SUPPLIED ENTRIES –
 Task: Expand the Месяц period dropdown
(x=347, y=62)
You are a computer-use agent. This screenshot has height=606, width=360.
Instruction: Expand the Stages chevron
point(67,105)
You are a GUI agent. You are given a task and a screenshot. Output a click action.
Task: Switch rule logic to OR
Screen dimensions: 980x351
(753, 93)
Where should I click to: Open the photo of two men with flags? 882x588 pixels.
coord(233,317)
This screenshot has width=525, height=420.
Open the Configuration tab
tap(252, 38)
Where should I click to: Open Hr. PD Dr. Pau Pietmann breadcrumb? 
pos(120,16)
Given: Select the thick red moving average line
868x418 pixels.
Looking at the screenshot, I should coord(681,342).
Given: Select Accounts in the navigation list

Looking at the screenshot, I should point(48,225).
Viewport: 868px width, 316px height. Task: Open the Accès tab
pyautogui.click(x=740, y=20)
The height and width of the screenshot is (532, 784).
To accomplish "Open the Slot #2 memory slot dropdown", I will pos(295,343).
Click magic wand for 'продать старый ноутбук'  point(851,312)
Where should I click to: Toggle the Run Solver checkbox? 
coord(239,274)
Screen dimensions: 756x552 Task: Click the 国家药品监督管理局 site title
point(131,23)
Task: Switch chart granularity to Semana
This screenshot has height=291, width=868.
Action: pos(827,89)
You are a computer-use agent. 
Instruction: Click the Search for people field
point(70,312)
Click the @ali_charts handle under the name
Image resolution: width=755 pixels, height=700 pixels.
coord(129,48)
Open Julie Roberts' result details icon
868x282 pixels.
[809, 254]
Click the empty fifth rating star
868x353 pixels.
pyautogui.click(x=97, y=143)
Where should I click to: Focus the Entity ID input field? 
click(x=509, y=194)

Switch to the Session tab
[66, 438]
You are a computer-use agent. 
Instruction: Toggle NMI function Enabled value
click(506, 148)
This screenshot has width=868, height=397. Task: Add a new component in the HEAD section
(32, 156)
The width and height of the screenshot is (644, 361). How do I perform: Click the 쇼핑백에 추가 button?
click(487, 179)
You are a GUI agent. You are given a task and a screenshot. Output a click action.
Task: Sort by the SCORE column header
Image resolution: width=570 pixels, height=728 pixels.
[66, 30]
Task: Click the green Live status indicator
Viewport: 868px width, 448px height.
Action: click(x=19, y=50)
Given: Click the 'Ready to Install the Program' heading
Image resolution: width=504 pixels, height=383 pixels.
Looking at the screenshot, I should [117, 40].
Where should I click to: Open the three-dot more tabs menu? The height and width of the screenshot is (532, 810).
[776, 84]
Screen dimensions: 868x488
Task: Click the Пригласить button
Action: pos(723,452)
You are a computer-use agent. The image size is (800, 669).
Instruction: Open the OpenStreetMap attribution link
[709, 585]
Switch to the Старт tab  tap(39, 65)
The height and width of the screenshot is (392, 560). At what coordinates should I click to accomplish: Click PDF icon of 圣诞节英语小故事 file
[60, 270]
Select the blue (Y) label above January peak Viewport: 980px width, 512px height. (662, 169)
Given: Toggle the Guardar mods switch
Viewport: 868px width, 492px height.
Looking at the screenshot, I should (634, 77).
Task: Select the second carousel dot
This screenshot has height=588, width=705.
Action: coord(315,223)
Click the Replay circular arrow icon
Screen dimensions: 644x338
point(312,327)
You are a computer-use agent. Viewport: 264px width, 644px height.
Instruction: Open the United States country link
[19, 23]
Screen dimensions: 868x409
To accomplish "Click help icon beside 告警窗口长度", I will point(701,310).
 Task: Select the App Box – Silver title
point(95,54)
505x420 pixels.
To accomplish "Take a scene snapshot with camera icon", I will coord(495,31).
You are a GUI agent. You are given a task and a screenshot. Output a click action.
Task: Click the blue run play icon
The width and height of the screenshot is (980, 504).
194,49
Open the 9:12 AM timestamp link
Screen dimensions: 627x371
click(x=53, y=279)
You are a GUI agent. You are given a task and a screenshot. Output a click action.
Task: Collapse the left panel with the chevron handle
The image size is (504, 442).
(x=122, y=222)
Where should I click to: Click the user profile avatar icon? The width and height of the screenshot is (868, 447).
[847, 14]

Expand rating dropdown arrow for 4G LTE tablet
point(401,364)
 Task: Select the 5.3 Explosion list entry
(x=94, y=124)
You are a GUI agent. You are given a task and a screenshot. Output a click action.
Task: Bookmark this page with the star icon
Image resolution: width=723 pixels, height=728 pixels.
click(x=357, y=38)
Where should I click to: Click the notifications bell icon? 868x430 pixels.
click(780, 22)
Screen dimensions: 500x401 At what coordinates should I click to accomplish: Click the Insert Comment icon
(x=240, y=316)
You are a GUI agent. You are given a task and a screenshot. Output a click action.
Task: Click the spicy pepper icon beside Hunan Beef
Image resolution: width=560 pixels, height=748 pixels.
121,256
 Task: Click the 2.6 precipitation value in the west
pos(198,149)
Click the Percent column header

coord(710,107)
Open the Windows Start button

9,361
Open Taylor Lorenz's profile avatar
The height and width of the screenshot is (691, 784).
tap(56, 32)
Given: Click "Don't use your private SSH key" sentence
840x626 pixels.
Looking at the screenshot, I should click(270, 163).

ACTIVITY –
Copy all the records above precisely.

OUTPUT BELOW –
 Task: Expand the Месяц period dropdown
(x=347, y=62)
You are a computer-use agent. This screenshot has height=606, width=360.
Instruction: Expand the Stages chevron
point(67,105)
You are a GUI agent. You are given a task and a screenshot. Output a click action.
Task: Switch rule logic to OR
Screen dimensions: 980x351
(753, 93)
Where should I click to: Open the photo of two men with flags? 882x588 pixels.
coord(233,317)
This screenshot has width=525, height=420.
Open the Configuration tab
tap(252, 38)
Where should I click to: Open Hr. PD Dr. Pau Pietmann breadcrumb? 
pos(120,16)
Given: Select the thick red moving average line
868x418 pixels.
Looking at the screenshot, I should coord(681,342).
Given: Select Accounts in the navigation list

Looking at the screenshot, I should point(48,225).
Viewport: 868px width, 316px height. Task: Open the Accès tab
pyautogui.click(x=740, y=20)
The height and width of the screenshot is (532, 784).
To accomplish "Open the Slot #2 memory slot dropdown", I will pos(295,343).
Click magic wand for 'продать старый ноутбук'  point(851,312)
Where should I click to: Toggle the Run Solver checkbox? 
coord(239,274)
Screen dimensions: 756x552 Task: Click the 国家药品监督管理局 site title
point(131,23)
Task: Switch chart granularity to Semana
This screenshot has height=291, width=868.
Action: pos(827,89)
You are a computer-use agent. 
Instruction: Click the Search for people field
point(70,312)
Click the @ali_charts handle under the name
Image resolution: width=755 pixels, height=700 pixels.
coord(129,48)
Open Julie Roberts' result details icon
868x282 pixels.
[809, 254]
Click the empty fifth rating star
868x353 pixels.
pyautogui.click(x=97, y=143)
Where should I click to: Focus the Entity ID input field? 
click(x=509, y=194)

Switch to the Session tab
[66, 438]
You are a computer-use agent. 
Instruction: Toggle NMI function Enabled value
click(506, 148)
This screenshot has width=868, height=397. Task: Add a new component in the HEAD section
(32, 156)
The width and height of the screenshot is (644, 361). How do I perform: Click the 쇼핑백에 추가 button?
click(487, 179)
You are a GUI agent. You are given a task and a screenshot. Output a click action.
Task: Sort by the SCORE column header
Image resolution: width=570 pixels, height=728 pixels.
[66, 30]
Task: Click the green Live status indicator
Viewport: 868px width, 448px height.
Action: click(x=19, y=50)
Given: Click the 'Ready to Install the Program' heading
Image resolution: width=504 pixels, height=383 pixels.
Looking at the screenshot, I should [117, 40].
Where should I click to: Open the three-dot more tabs menu? The height and width of the screenshot is (532, 810).
[776, 84]
Screen dimensions: 868x488
Task: Click the Пригласить button
Action: pos(723,452)
You are a computer-use agent. The image size is (800, 669).
Instruction: Open the OpenStreetMap attribution link
[709, 585]
Switch to the Старт tab  tap(39, 65)
The height and width of the screenshot is (392, 560). At what coordinates should I click to accomplish: Click PDF icon of 圣诞节英语小故事 file
[60, 270]
Select the blue (Y) label above January peak Viewport: 980px width, 512px height. (662, 169)
Given: Toggle the Guardar mods switch
Viewport: 868px width, 492px height.
Looking at the screenshot, I should (634, 77).
Task: Select the second carousel dot
This screenshot has height=588, width=705.
Action: coord(315,223)
Click the Replay circular arrow icon
Screen dimensions: 644x338
point(312,327)
You are a computer-use agent. Viewport: 264px width, 644px height.
Instruction: Open the United States country link
[19, 23]
Screen dimensions: 868x409
To accomplish "Click help icon beside 告警窗口长度", I will point(701,310).
 Task: Select the App Box – Silver title
point(95,54)
505x420 pixels.
To accomplish "Take a scene snapshot with camera icon", I will coord(495,31).
You are a GUI agent. You are given a task and a screenshot. Output a click action.
Task: Click the blue run play icon
The width and height of the screenshot is (980, 504).
194,49
Open the 9:12 AM timestamp link
Screen dimensions: 627x371
click(x=53, y=279)
You are a GUI agent. You are given a task and a screenshot. Output a click action.
Task: Collapse the left panel with the chevron handle
The image size is (504, 442).
(x=122, y=222)
Where should I click to: Click the user profile avatar icon? The width and height of the screenshot is (868, 447).
[847, 14]

Expand rating dropdown arrow for 4G LTE tablet
point(401,364)
 Task: Select the 5.3 Explosion list entry
(x=94, y=124)
You are a GUI agent. You are given a task and a screenshot. Output a click action.
Task: Bookmark this page with the star icon
Image resolution: width=723 pixels, height=728 pixels.
click(x=357, y=38)
Where should I click to: Click the notifications bell icon? 868x430 pixels.
click(780, 22)
Screen dimensions: 500x401 At what coordinates should I click to accomplish: Click the Insert Comment icon
(x=240, y=316)
You are a GUI agent. You are given a task and a screenshot. Output a click action.
Task: Click the spicy pepper icon beside Hunan Beef
Image resolution: width=560 pixels, height=748 pixels.
121,256
 Task: Click the 2.6 precipitation value in the west
pos(198,149)
Click the Percent column header

coord(710,107)
Open the Windows Start button

9,361
Open Taylor Lorenz's profile avatar
The height and width of the screenshot is (691, 784).
tap(56, 32)
Given: Click "Don't use your private SSH key" sentence
840x626 pixels.
Looking at the screenshot, I should click(270, 163).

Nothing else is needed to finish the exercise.